▶ [About this exercise]: Beginning at the line with "Instruction: Rename the current template" in the records below, return each line up to and including the last, exactly as it stands, but not the pictures.

▶ [Pixel coordinate grounding data]:
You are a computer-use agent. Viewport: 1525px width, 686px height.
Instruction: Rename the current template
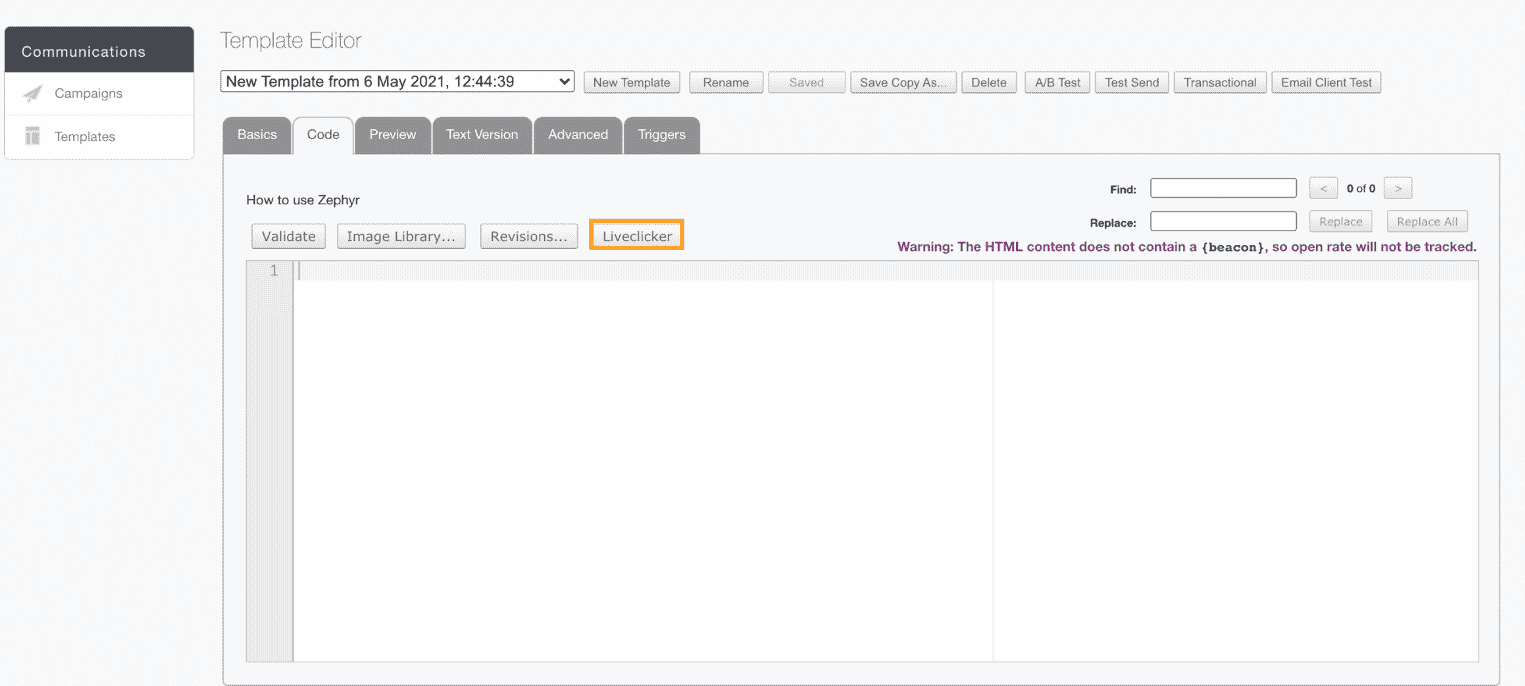coord(726,82)

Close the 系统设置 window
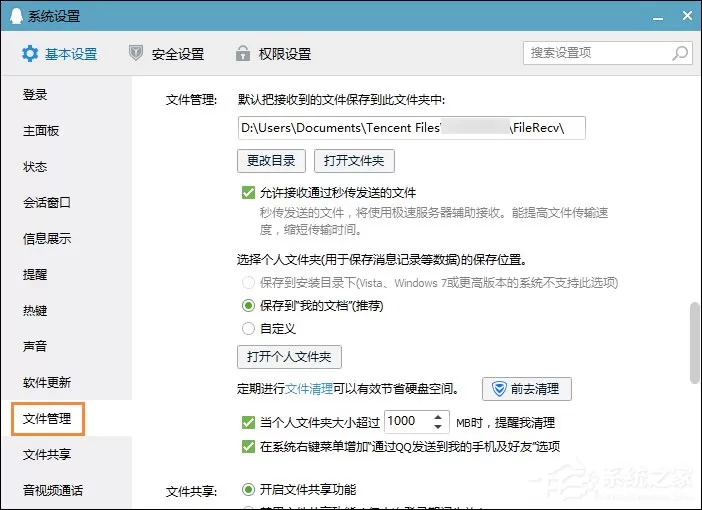pos(688,16)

▶ [Completed exercise]:
Instruction: Rename the current template
coord(726,82)

Close the 系统设置 window
pos(688,16)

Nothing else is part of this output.